Since no one has asked me why, being a minister, I didn't write about issues like morality and family values, I thought I'd ask myself, why don't you? My answer surprised me: I do write about them, and fairly often. Just not in the way people might think. For one thing, I don't like to moralize.
When I graduated from seminary I suffered from a vision problem: I tended to see things in blacks and whites. The truth is, I had a head full of mush, as Professor Kingsfield from The Paper Chase was fond of saying, and had no more idea how to relate to the real life concerns of people than my dog has about driving a car. Seeing him sitting in the driver's seat when I come out of a store, I have to wonder what he's not telling me. Let's put it this way, I didn't know much.

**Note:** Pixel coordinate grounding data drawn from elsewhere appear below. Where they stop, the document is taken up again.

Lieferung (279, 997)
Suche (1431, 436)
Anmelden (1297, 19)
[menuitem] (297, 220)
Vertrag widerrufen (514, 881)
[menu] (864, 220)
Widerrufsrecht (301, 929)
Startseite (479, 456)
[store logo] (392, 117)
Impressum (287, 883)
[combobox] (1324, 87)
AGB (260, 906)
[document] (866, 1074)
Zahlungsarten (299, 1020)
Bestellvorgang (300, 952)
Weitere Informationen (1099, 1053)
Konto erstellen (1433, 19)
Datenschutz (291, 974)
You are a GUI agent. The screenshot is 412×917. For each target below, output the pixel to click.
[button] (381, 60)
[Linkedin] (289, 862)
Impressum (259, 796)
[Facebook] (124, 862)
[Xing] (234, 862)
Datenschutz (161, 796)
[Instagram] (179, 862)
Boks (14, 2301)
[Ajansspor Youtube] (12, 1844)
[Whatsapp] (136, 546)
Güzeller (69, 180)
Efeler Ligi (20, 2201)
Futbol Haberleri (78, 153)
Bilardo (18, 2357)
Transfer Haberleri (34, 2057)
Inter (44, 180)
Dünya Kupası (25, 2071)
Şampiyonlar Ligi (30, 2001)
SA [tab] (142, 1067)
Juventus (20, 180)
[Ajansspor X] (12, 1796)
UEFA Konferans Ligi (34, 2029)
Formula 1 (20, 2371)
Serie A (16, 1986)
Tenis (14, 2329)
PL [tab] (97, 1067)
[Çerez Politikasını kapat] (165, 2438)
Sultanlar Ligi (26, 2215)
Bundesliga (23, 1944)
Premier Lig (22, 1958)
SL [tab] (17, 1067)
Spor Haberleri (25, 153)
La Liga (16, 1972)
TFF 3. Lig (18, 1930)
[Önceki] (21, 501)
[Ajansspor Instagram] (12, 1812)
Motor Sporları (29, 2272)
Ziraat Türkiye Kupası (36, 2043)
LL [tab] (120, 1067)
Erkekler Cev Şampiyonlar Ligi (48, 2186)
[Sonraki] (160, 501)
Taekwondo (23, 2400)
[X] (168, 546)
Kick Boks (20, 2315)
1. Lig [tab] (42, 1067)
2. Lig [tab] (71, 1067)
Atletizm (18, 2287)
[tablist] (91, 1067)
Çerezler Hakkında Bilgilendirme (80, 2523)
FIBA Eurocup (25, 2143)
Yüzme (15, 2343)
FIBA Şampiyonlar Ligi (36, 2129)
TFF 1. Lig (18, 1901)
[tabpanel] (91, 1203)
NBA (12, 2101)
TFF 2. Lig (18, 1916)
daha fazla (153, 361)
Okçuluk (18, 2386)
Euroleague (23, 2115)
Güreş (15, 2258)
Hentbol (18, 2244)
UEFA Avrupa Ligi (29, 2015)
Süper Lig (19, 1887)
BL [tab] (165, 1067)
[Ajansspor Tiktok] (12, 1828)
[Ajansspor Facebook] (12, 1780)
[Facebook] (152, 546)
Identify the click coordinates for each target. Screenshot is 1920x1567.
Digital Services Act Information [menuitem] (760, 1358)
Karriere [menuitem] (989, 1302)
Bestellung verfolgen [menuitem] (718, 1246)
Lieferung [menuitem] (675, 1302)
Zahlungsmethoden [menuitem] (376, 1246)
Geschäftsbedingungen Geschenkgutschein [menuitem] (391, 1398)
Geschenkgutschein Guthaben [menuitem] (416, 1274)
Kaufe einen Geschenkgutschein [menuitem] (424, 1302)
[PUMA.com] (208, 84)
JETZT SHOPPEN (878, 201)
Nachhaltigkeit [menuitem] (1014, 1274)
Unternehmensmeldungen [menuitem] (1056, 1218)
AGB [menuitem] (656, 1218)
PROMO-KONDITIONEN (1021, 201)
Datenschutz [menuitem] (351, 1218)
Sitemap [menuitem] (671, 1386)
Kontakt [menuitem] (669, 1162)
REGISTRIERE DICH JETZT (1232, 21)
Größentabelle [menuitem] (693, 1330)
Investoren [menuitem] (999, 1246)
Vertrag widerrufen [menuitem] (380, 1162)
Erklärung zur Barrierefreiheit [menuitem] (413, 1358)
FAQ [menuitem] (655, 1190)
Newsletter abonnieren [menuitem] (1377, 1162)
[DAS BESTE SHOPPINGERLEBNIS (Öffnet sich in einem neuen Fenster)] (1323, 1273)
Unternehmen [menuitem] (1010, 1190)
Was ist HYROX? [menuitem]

As time has gone on, I've learned people are frequently harder on themselves and each other than I could ever be. Judgment and self-recrimination come at a price and you can measure it by the amount of ibuprofen and antacid they consume. It's like dragging a huge invisible bag around and stuffing it full of blame, guilt, fault-finding, and God-knows-what-all. It weighs you down until sooner or later you're sick, depressed, angry, or lashing out and picking a fight with some poor schmuck on the highway.
It really doesn't do anyone any good to moralize at times like these: most of us have already done enough of it for ourselves. We may not be fully aware we're dragging a bag behind us, but we know something's not working. We may not understand how it affects us, but we know we're sick at heart. We may not realize how badly we'd like to turn loose of the damn thing, but we know we have to do something.
There may be some who feel it's their duty to shout at a person who's drowning, "You should have learned to swim!" but my inclination is throw them a life preserver and if they can't grab it, dive in and help. It's not that I'm morally pure or anything of the sort. It's just that I know what it's like to be in over your head because, like most people, I've been there. Moralizing when I was a young "preacher boy," as we were called, was easier before I'd learned what it means to hurt.
So, family values? Sure. I've written about my father, a young boy and his mother, the delights of sunrise on my hayfield (photo), the warmth of new love, and the comfort found in the company of close friends. Those are what make for redemption, healing, and renewal. Since we're already good at filling the bag, I'd rather spend my time trying to figure out ways of making it bearable or better yet, letting it go.